CHAPTER XLII

CHAPTER XLII

Wherein we are shown an Emotional Hairdresser at Loggerheads with Destiny

Itwas close upon midnight when Noll, baffled in his attempt to find Gomme, his feet jigging restlessly to a new music that was in his ears, stepped it out through London town, as a man will go on the eve of momentous decision in his life, to visit the old haunts of his boyhood.

As he came into the street where had been his old home, he wondered whether his mother lay asleep—what she was doing—what thinking.

He saw a light in her rooms; walked across the street; halted before the door, half inclined to take her into his delight——

In the black shadows flung by the street lamp there sat in a huddle on the topmost doorstep the silent figure of a man.

Noll bent forward and peered at him:

“Devlin?”

The barber nodded; he was very pale.

He attempted to speak—uttered a rending hiccup—and was still.

“What are you doing here?”

Devlin hiccupped:

“Sittin’ on my—mistress’s—doorstep.”

“Why?”

“To cool the ferment of my imagination,” said the barber sadly.

Noll laughed:

“What’s the matter with your imagination?” he asked. “It looks all right.”

“It’s torrid——”

“Oho!”

His pale face nodded:

“Quite so—quite damned torrid,” said the hairdresser, and hiccupped fearsomely. “It ferments.”

“Rather unpleasant!” said Noll.

“On the contr’y,” said the barber—“quite pleasant.... It’s in the morning my head will be bursting.”

“Very awkward indeed!” said Noll drily, humouring him.

“Of awkward I know nothing,” said the barber—“but it will be more than unpleasant when the cock-y-doo’s begin their—hiccup—morning song. Damn this hiccup!”

“Come, Devlin—wake up!”

Devlin laughed sadly:

“I wish them lamps would stop sliding down the street. Would you mind,” said he—“I’m afraid it’s a great trouble I’m putting ye to—would you mind givin’ me your arm?”

“Why?”

Devlin blinked:

“The man who is intoxicated with love should avoid mixing his intoxication with spirits.... I want to take my head carefully in both hands and put it in yon horse-trough.”

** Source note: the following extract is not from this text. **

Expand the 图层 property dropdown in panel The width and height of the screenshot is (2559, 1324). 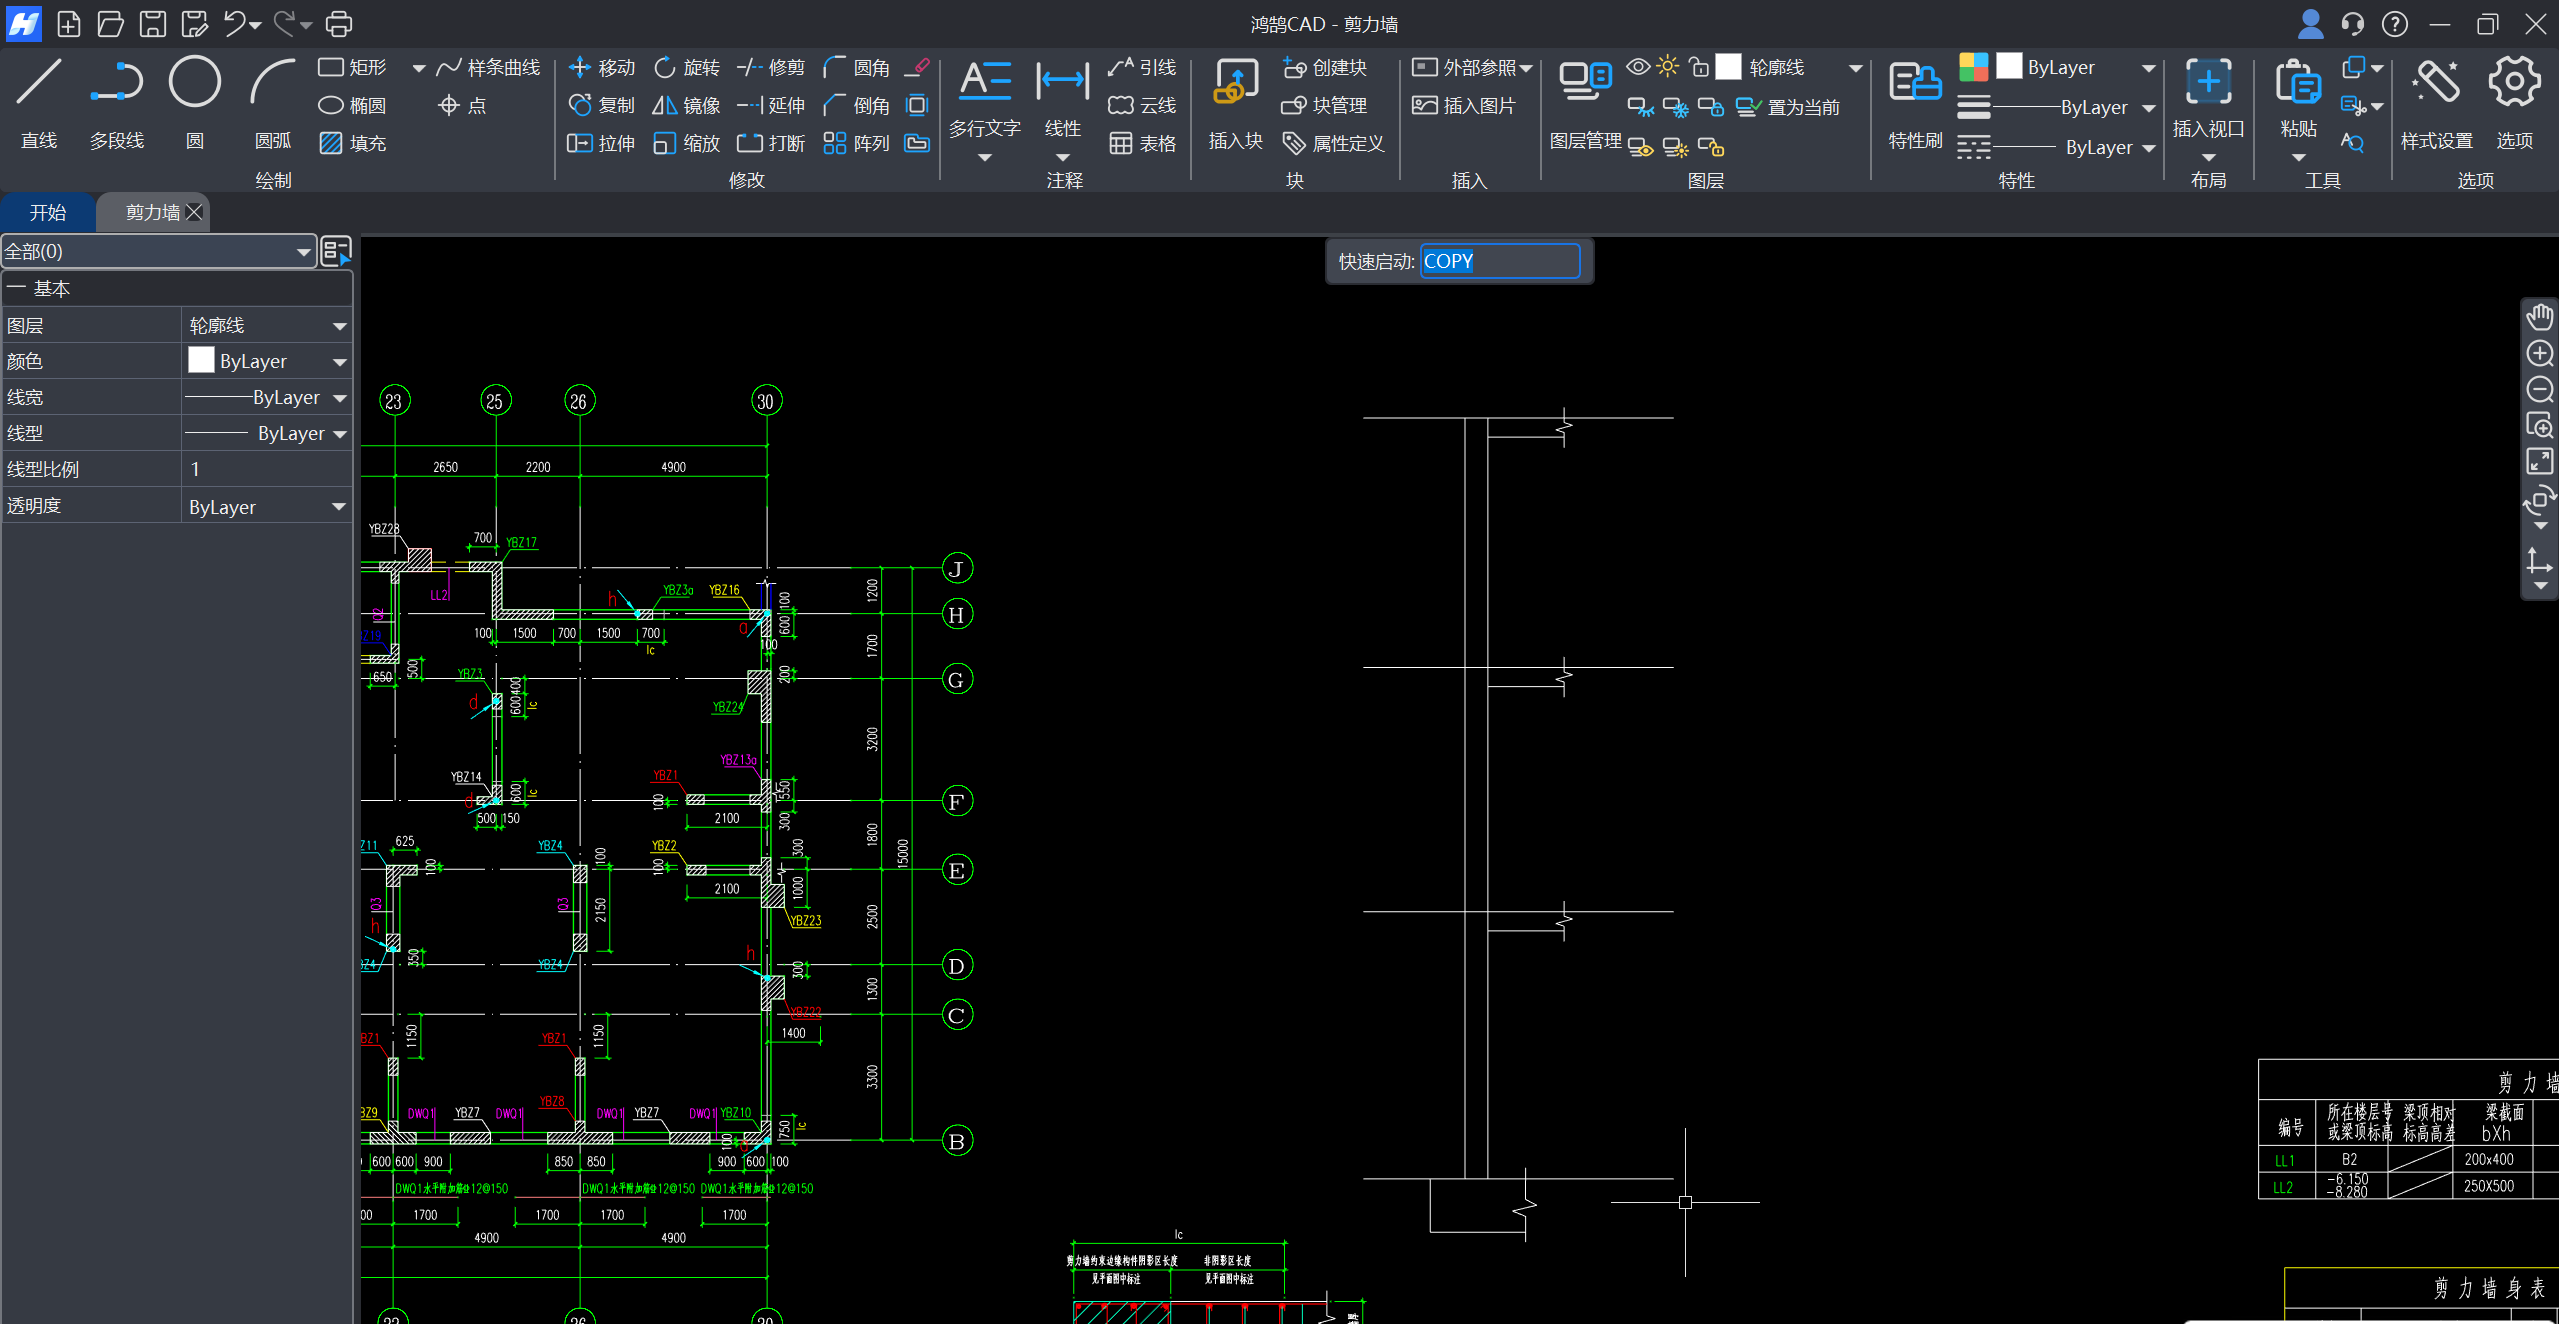click(339, 326)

“Don’t be an ass, Devlin,” said Noll, and sat down beside him on the step. “What’s the meaning of all this?”

The barber coughed:

“It’s anarchic I am—and filled with philosophic gloom,” he said. “It’s rollin’ round the intestines of me——”

“Oho! This is serious indeed!”

“It is.... It’s damn terrible.... I’m all at sea—like a great bumping motor-cart going down a great slithery waterfall.”

“Bad as that?” said Noll.

“It’s worse than that,” said Devlin, and hiccupped. “I wish I could get rid of this damn hiccup,” he added irritably—“it nearly pushes me off the steps each time.”

“Well, Devlin—can nothing be done for you?”

“It can. And I’m doing it.”

“What?”

“I’m face to face with my great hairy destiny, and, begod, I’ve hit it and floored it.”

“But that is rather rough treatment of your destiny!”

“The divil take it, yes. I’ve kicked it out of my life.”

Noll put his hand on the other’s shoulder:

“Come, Devlin,” he said—“let us have good honest talk. What’s the trouble between you and your destiny?”

Devlin coughed:

“Well, sir; it’s this way.” He tried to tell off the points under discussion upon his fingers; but, missing his aim, he sadly gave up gesticulation, and put his hands in his pockets. “Ye see, sir, life is only once for the living. That’s a square fact on a fine solid foundation. Even the Presbyterians, God forgive them, can’t get round that with any number of testimonials—nor the Methodies can’t leap that obstruction.... Well, that’s so anyway. That’s the sort of statement on which all the churches meet—the sort of statement that don’t strain the bowels of any tax-payin’ householder to grip between his two fists and look at with the two unblinking eyes in his head.... Now, I, Mike Devlin, said to myself—hiccup—said I—why should this whole mortal journey of me be passed in cuttin’ the stray bits of hair off every damned fool whose hair grows? and wid that, up gets Echo on his hind legs in the dirty old shop and answers: whyindeed?... Then, by the holy army of martyrs, up comes the trump of doom and starts buglin’ in me ears like the leadin’ trombone in the band of a travellin’ circus: Mike, me boy, says the trump, there’ll be a funeral one day, and the shabby section of the world that lives in your dirty old sooty street will be passing by the ugly corpse of ye, one by one, and they’ll stare at the damn comical old relics of ye, and say: And this man was contint to crawl through life and sneak into his grave clippin’ the hair off the head of any ass every week, rain or sunshine, for a triflin’ and mean remuneration!... And wid that, I scratched me head, and thinks Mike Devlin to himself, thinks he: begod, it’s a queer kind of poetry ye’re livin’, says he; and wid that he up and kicked me destiny in the intestines and drapped the hair-cuttin’.”

“When was that, Devlin?”

Devlin hiccupped:

“It might have been three days ago; and it might have been less; but it seems a godlike fortnight av dreams interspersed wid hiccup and one or two nightmares, Mr. Noll.”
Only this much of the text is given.